Ron is Chief Strategist, U.S. Impact Investing. His background and extensive experience in community investing enables him to identify a broad range of solutions for clients. He is often sought to consult with leading government officials on a variety of community impact issues. Before joining the organization, he was co-founder and chief executive officer of an investment adviser specializing in community investments that was acquired by RBC GAM in 2008. Previously, Ron enjoyed an extensive banking career including thirteen years as president and chief executive officer of a large bank in Boston. He joined the financial services industry in 1969.
Inclusive leader award
Ron Homer honored as recipient of Global MindED’s Inclusive Leader Award
Ron was born and raised in the Bedford Stuyvesant/Crown Heights section of Brooklyn, the oldest child of dreamers who migrated to the US from the West Indies. Both of Ron’s parents were raised by single mothers seeking a better life for themselves and their children.

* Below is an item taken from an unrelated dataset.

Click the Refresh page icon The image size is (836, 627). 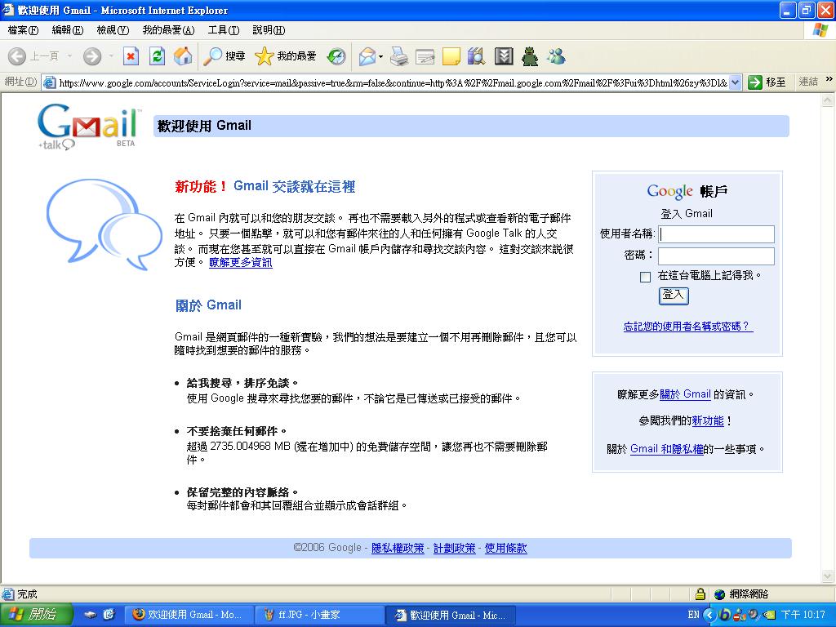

Ron attended high school during the height of the civil rights movement and attended college during the period when most of the important civil rights legislation was enacted. While at college, the University of Notre Dame, there were only a handful of other Black students attending with him; however, it turned out that he was in good company. One of Ron’s roommates become the first Black mayor in the state of Alabama and another classmate and card-playing partner was Alan Page, former Minnesota Supreme Court Chief Justice.
Ron was the first in his immediate family to graduate from college, but he continued his schooling and subsequently obtained an MBA. He entered the workforce as an aspiring banker during a momentous time in US history. The Great Society, Affirmative Action and Black Capitalism were just making an appearance as the next phase of the civil rights movement.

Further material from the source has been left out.